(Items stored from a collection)
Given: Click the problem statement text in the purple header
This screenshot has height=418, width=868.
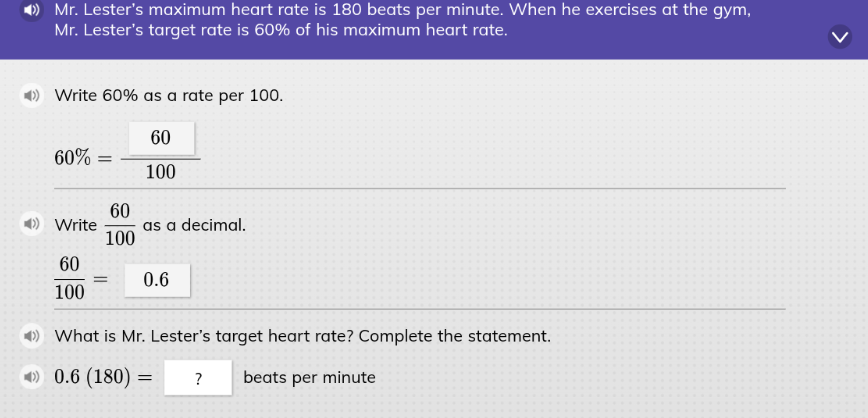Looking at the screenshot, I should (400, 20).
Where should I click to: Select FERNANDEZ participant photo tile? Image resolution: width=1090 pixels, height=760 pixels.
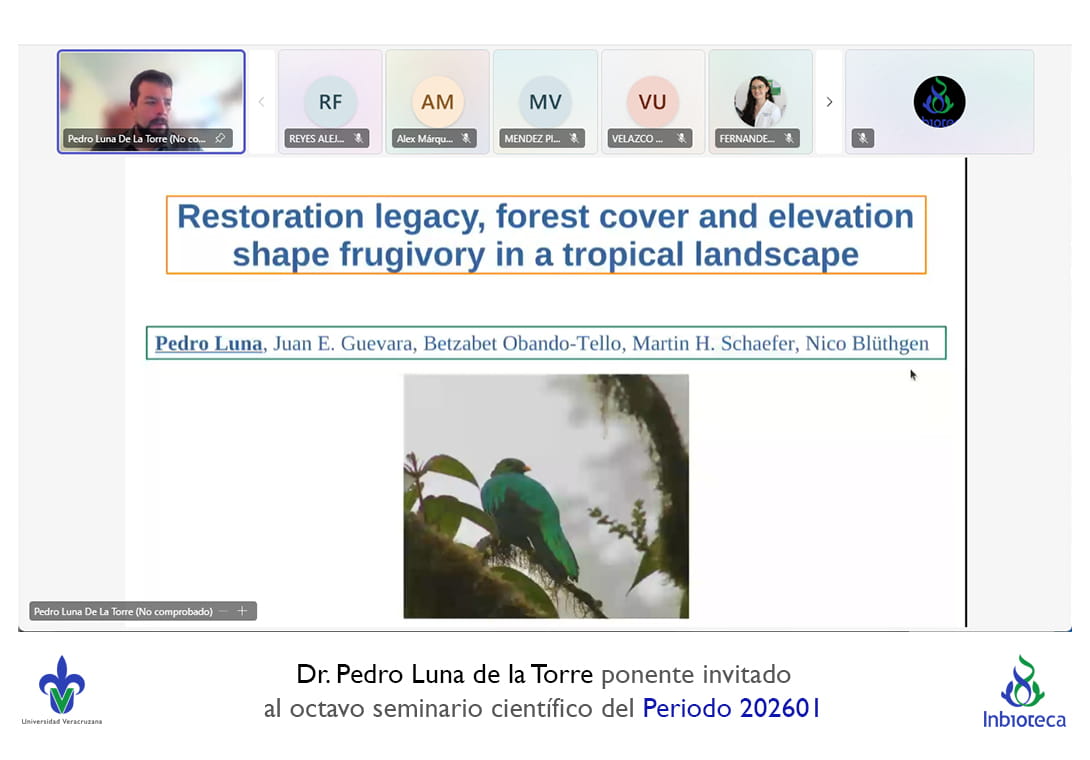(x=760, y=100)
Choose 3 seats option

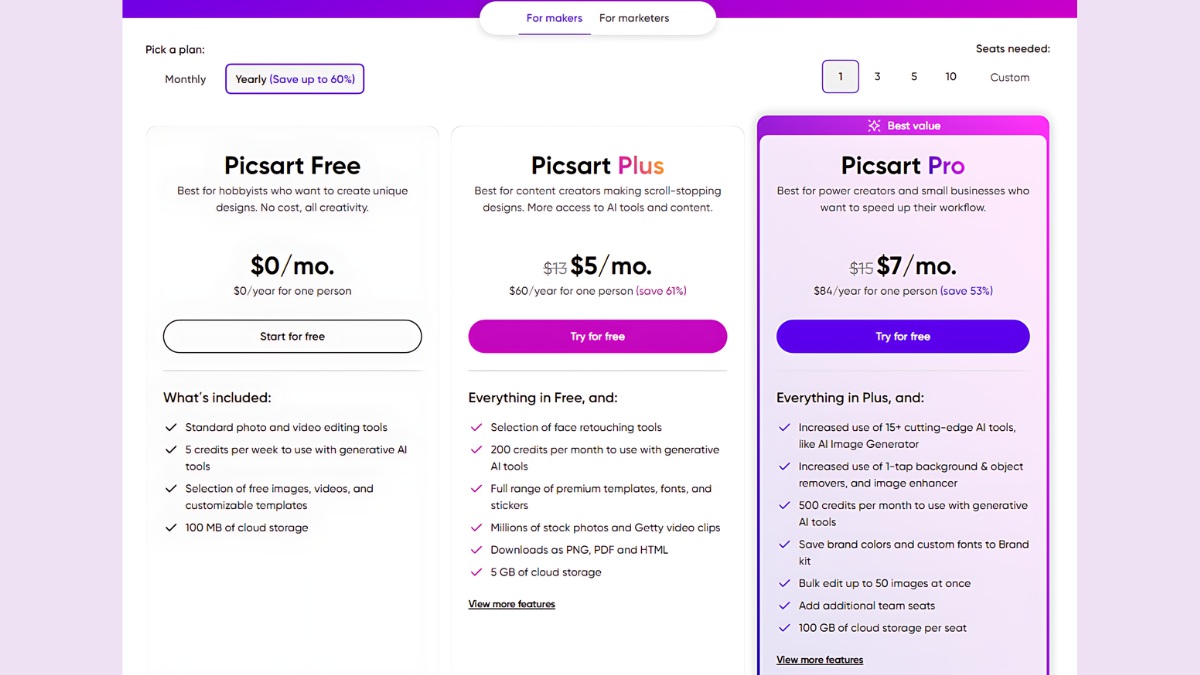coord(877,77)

PROBLEM:
Lay out every line of the material above as a numbered list, skipping blank lines and omitting the pictures.

RESULT OF THE TASK:
1. Given: Click the problem statement text in the purple header
2. This screenshot has height=418, width=868.
3. Looking at the screenshot, I should (400, 20).
4. Where should I click to: Select FERNANDEZ participant photo tile? Image resolution: width=1090 pixels, height=760 pixels.
5. (x=760, y=100)
6. Choose 3 seats option
7. coord(877,77)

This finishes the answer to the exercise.